Do you pick the ones with the cheapest share prices? Probably not. Maybe you take a long shot and spend a few bucks on some penny stocks, but most of us wouldn’t bet the farm on those. It’s probably safe to say that you’re going to look at return on investment, maybe over the last year, 5 years or 10 years. You’re looking for proven winners.
This may seem like an extreme example, but we see the same mentality being used on direct marketing tactics. Many marketers opt for vehicles with the lowest outbound cost. For the record, the metric that matters in acquisition is cost per acquisition. That is derived by dividing campaign cost by number of new customers acquired.
There are a few examples where vehicles like shared mail and acquisition email are the winner. For instance, if you’re hawking pizza or roast beef sandwiches, shared mail is a great idea as customer value is low.

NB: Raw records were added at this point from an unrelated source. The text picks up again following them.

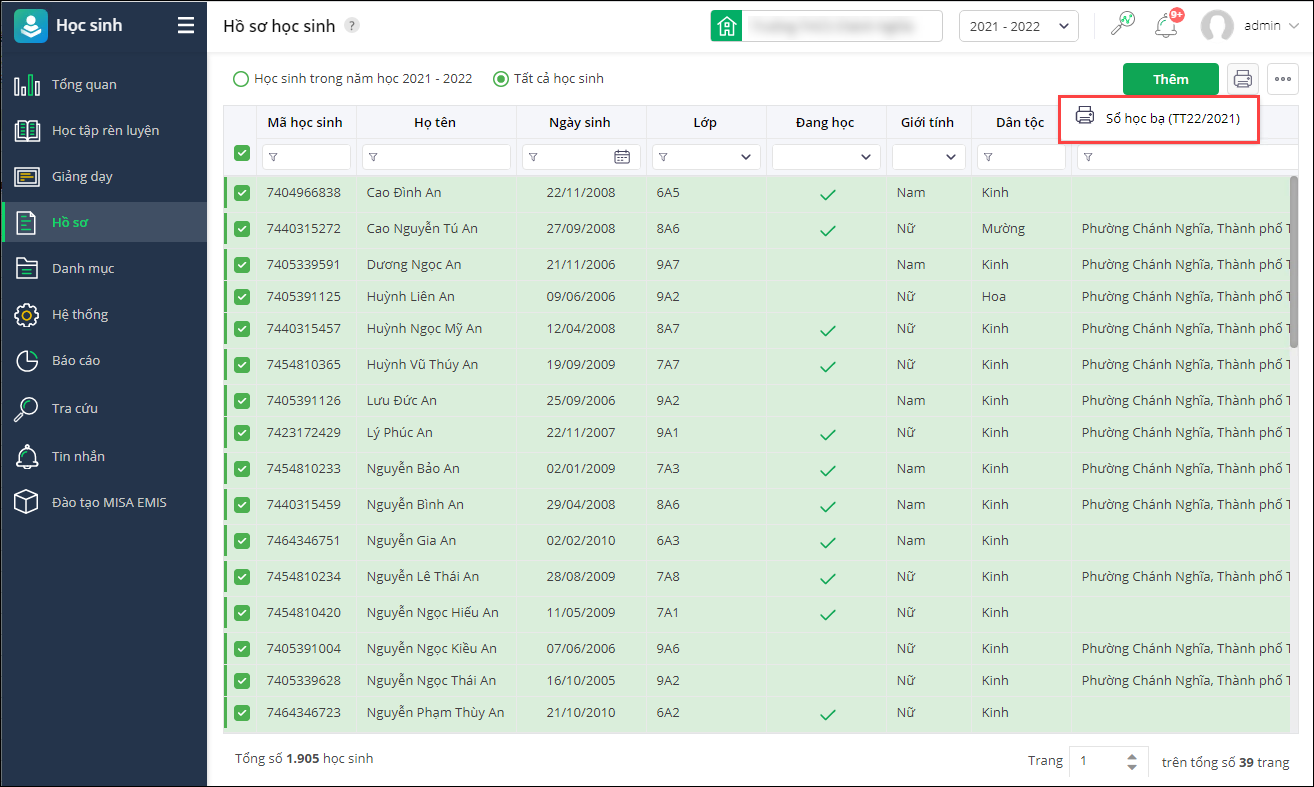Click the hamburger menu icon in sidebar

(186, 26)
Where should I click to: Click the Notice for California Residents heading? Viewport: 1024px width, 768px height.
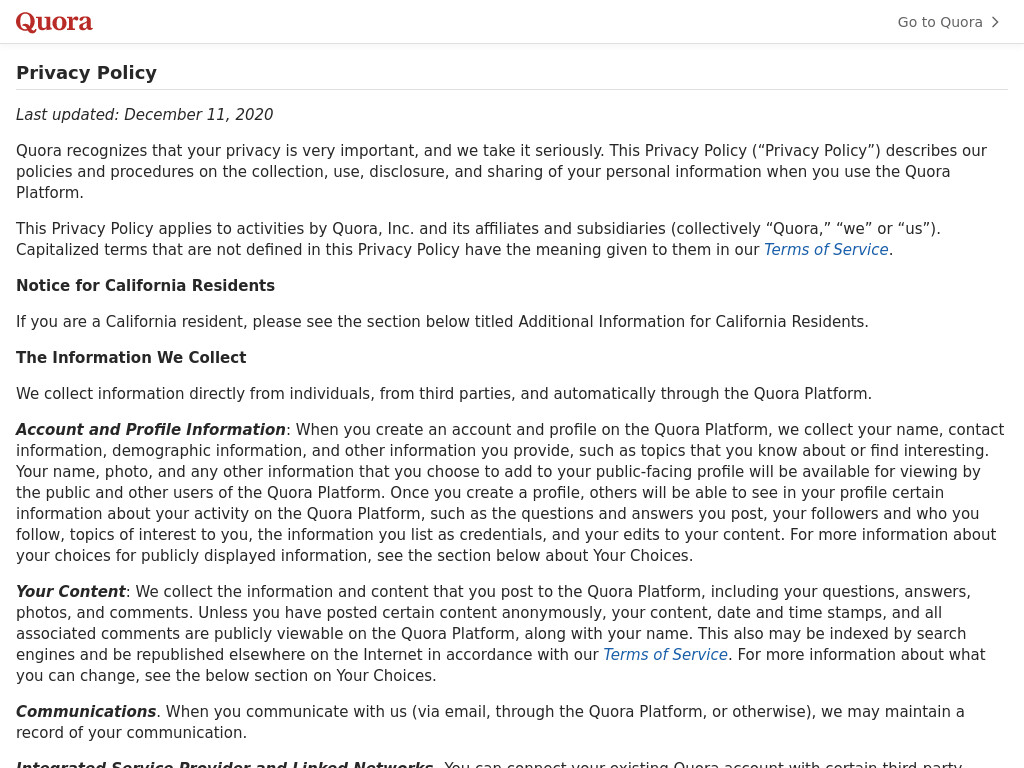click(145, 285)
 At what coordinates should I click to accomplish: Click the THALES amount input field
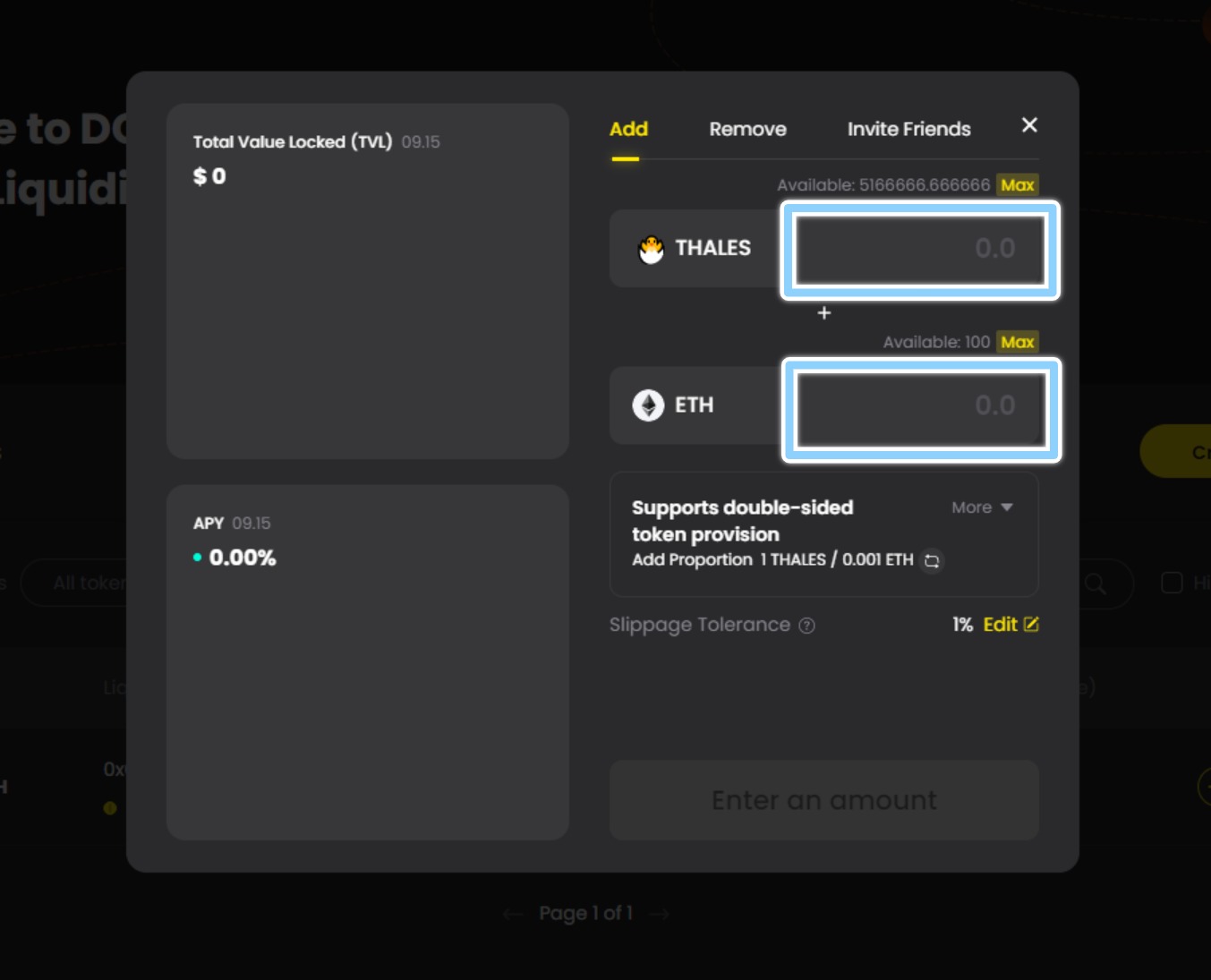click(x=920, y=249)
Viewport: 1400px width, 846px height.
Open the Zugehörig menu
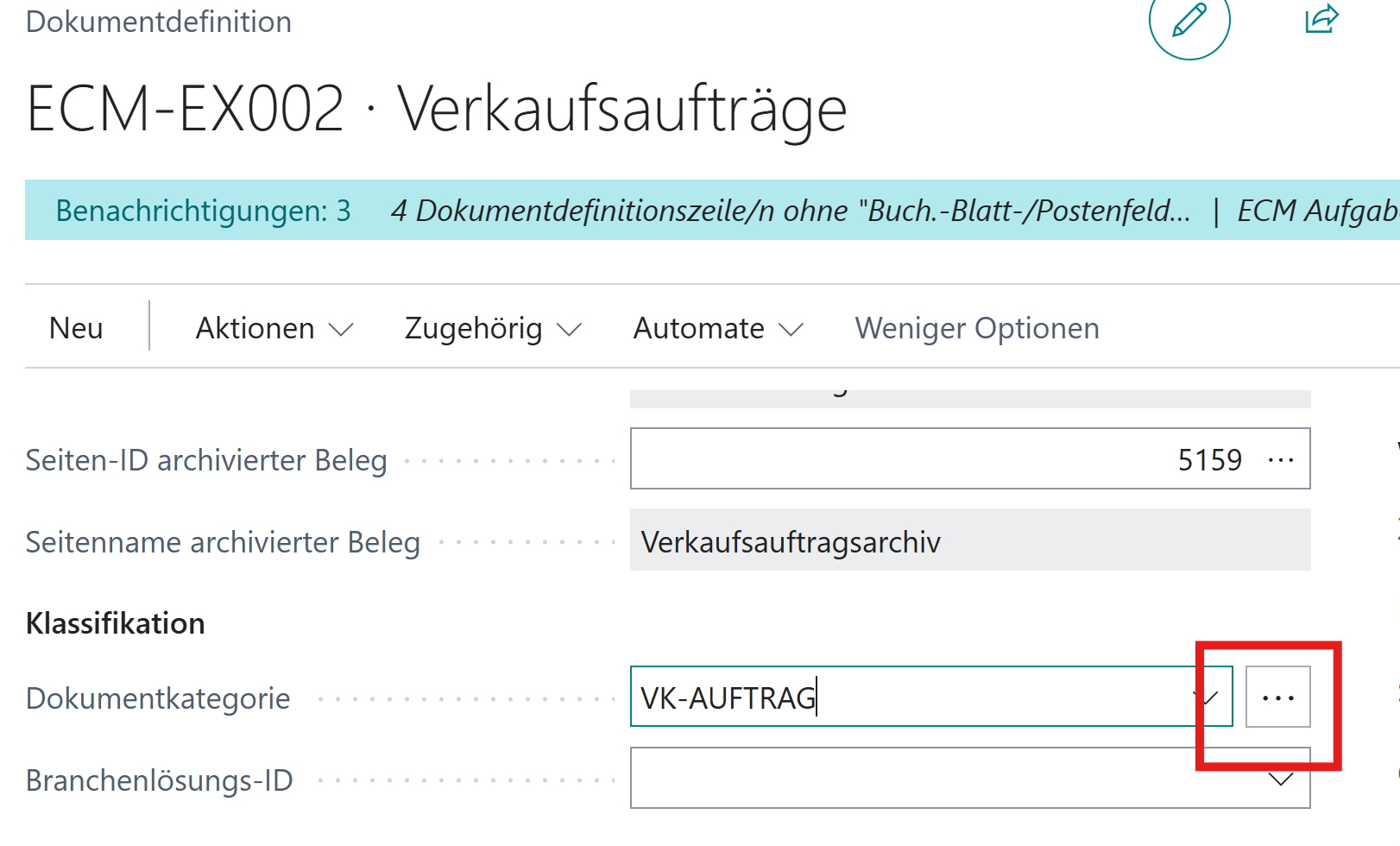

Here are the big questions: Does the impact of a standalone direct mail piece, that is highly visible, produce significantly more customers than a shared mail piece or acquisition email or social media touch that are lower outbound cost? The resulting question: Will it result in significantly more acquisitions than these lower outbound cost tactics – enough to warrant the outbound cost difference?
For the record – when NCA acquisition cost is the metric, standalone direct mail is often the winner.